My Mother likes to watch game shows: The Price is Right, Let's Make a Deal, Family Feud, Wheel of Fortune, and the odd other. Wheel of Fortune is the only game show I haven't seen anyone jump on the host. But they do scream, sometimes. I don't think it is especially encouraged there. But, all the others seem to work people up into a frenzy.

I'm sure its a marketing thing. Getting people to show all that excitement helps promote the products, whatever they are. A game show can have people jumping all over the place and screeching over winning a pen and paper. Then they drop a car into the mix to keep everyone on their toes and crazy excited.

I can see how it works for the shows and the marketing which is what the shows are really about. Selling stuff to the public.

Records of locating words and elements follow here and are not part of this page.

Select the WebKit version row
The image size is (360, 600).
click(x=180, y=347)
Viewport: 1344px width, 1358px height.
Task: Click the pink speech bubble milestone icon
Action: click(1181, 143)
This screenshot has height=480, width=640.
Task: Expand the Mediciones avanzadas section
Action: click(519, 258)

But, all this rabid excitement, the screaming and jumping, isn't good for people. That level of excitement, in our past, would have been over seeing a large predator about to kill and eat us.

Have you noticed TV shows and movies and even commercials are all about excitement. They are louder, more colourful, bigger reactions (over reactions), far more emotions and being very emotional and sensitive. Its all gone over the top.

What kind of people are they turning us into?

Of course, its great for marketing. The goal of marketing is to make people feel they need more stuff. Marketing preys on people, as I have written before. Not just to sell us stuff but to make us feel we really need all that stuff. What would we be without blinding white teeth?

But, the funny thing, watching these game shows, we look more and more like prey. But, there are no big predators, no monsters, right?